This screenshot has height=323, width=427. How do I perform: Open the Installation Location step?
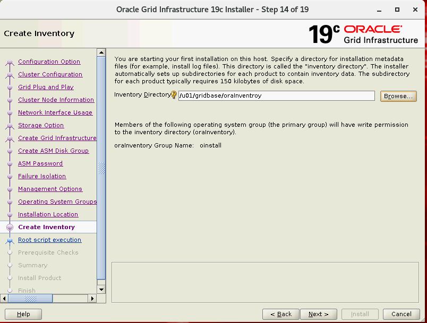(48, 215)
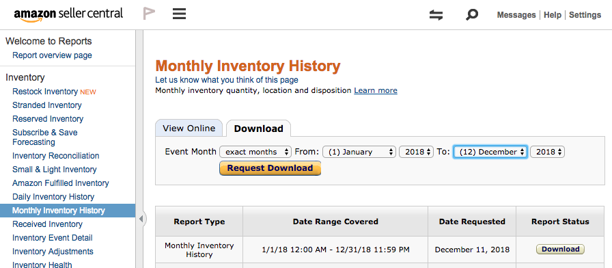
Task: Open the search magnifier icon
Action: 472,15
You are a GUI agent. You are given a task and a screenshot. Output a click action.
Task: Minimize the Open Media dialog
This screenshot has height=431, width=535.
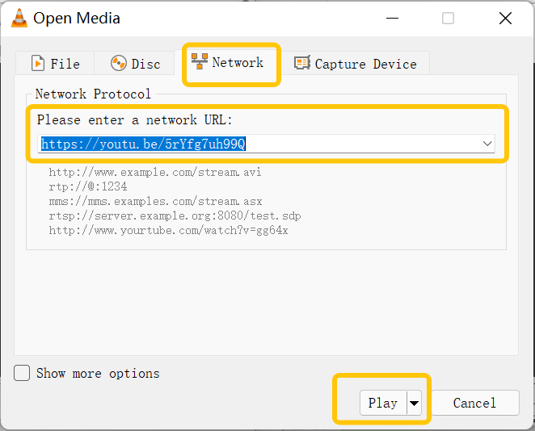[392, 18]
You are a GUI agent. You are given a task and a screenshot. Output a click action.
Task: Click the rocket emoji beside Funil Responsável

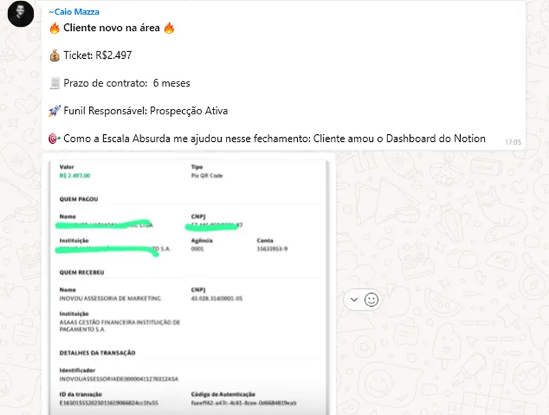tap(55, 111)
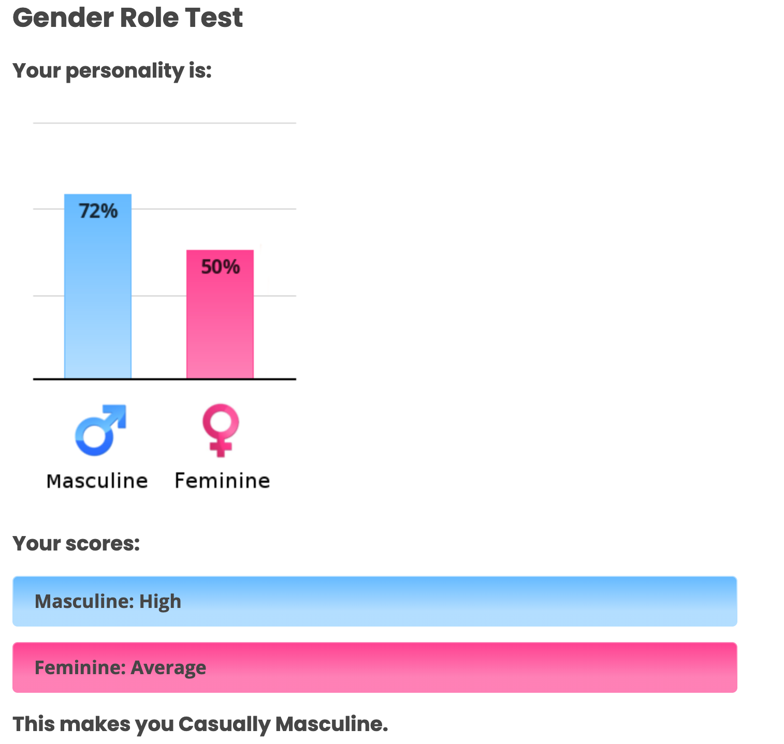784x744 pixels.
Task: Click the 72% value label
Action: [x=98, y=211]
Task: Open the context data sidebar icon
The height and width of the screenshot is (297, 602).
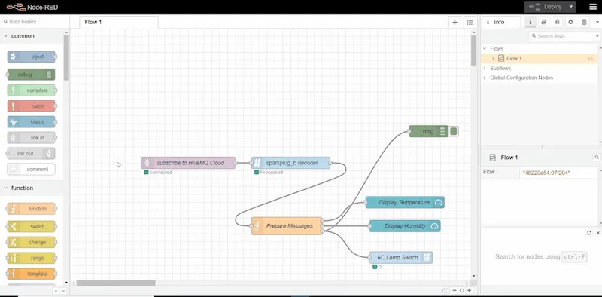Action: tap(584, 22)
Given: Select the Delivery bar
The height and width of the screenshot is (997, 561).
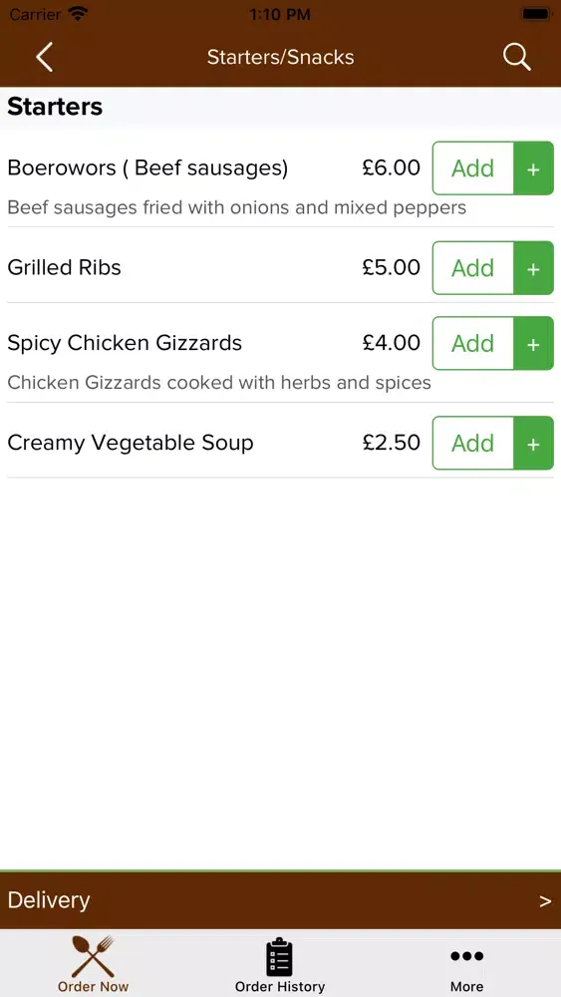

--------

▶ _REQUIRED ACTION_
Copy out the data above exactly, except the pictures.

▶ _ANSWER SPACE_
This screenshot has height=323, width=427. How do I perform: Open the Installation Location step?
(48, 215)
Task: Open the search magnifier icon
Action: 472,15
You are a GUI agent. You are given a task and a screenshot. Output a click action.
Task: Minimize the Open Media dialog
This screenshot has height=431, width=535.
[392, 18]
You are a GUI agent. You are given a task and a screenshot. Output a click action.
Task: Click the rocket emoji beside Funil Responsável

tap(55, 111)
784x744 pixels.
Task: Click the 72% value label
Action: [x=98, y=211]
Task: Open the context data sidebar icon
The height and width of the screenshot is (297, 602).
Action: tap(584, 22)
Given: Select the Delivery bar
The height and width of the screenshot is (997, 561).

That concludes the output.